Topic: graphical data analysis/ visualization
EXERCISE 1.1 Continuous variable
Open the file with house prices in London in January 2019
(HP_LONDON_JAN19.xlsx), it can be downloaded from the course
website.
- Explore the PRICE variable using histograms.
- Compare the distribution of the house prices for the different
property types using boxplots.
EXERCISE 1.2 Categorical variable
This exercise uses the same data file as exercise 1
(HP_LONDON_19.xlsx).
Use R to create the graphs in figure 1 en figure 2 below.
Figure 1

Figure 2

EXERCISE 1.3: categorical variable
This exercise uses the same data file as exercise 1
(HP_LONDON_19.xlsx).
Make a new variable ‘WEEKDAY’ (values: SUN, MON and so on).
- Create a barplot with the numbers of properties sold for each of the
weekdays in January 2019.
- Why is the graph created in part (i) misleading?
- Create a graph which gives a correct distribution of the numbers of
properties sold on Sunday, Monday etc.
EXERCISE 1.4 Bivariate analysis: two categorical
variables
Navigate to DUO website.
Choose: Databestanden/Hoger Onderwijs/Ingeschreven/hbo.
Dowload the file 01a.Ingeschrevenen
hbo 2019.xlsx.
- Create a table with number of male (GESLACHT == ‘man’) and female
students (GESLACHT == ‘vrouw’) per master program (use variable CROHO
ONDERDEEL) at Dutch Universities of Applied Sciences in 2021.
- Create barplots with number of male and female students per master
program at Dutch Universities of Applied Sciences in 2021.

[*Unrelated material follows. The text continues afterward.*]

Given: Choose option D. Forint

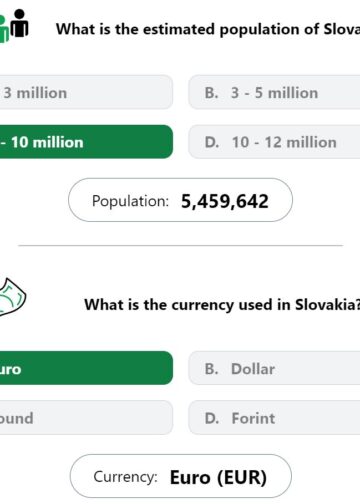Looking at the screenshot, I should click(x=274, y=417).
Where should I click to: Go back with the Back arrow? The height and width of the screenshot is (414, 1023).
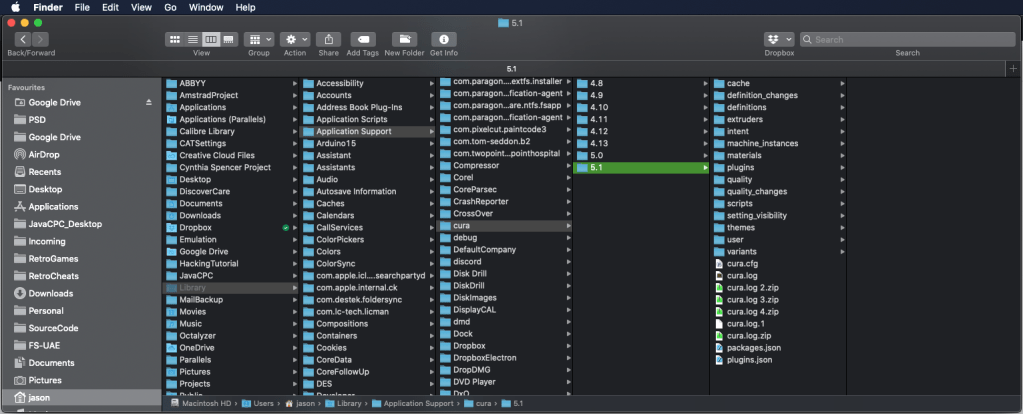pos(23,39)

EXERCISE 1.5 Bivariate analysis: two numerical
variables
The file RoomsForRentNeth.xlsx contains information about rooms for
rent in three big cities in The Netherlands, Amsterdam, Rotterdam and
The Hague.
The data is sampled from https://directwonen.nl/ on April 24, 2018.
- Generate a scatterplot with PRICE as Y-variable and AREA as
X-variable.
- Is there a relationship between RENT and AREA for the rooms for rent
in the three cities.
- Adjust the plot by mapping CITY on color. What stands out?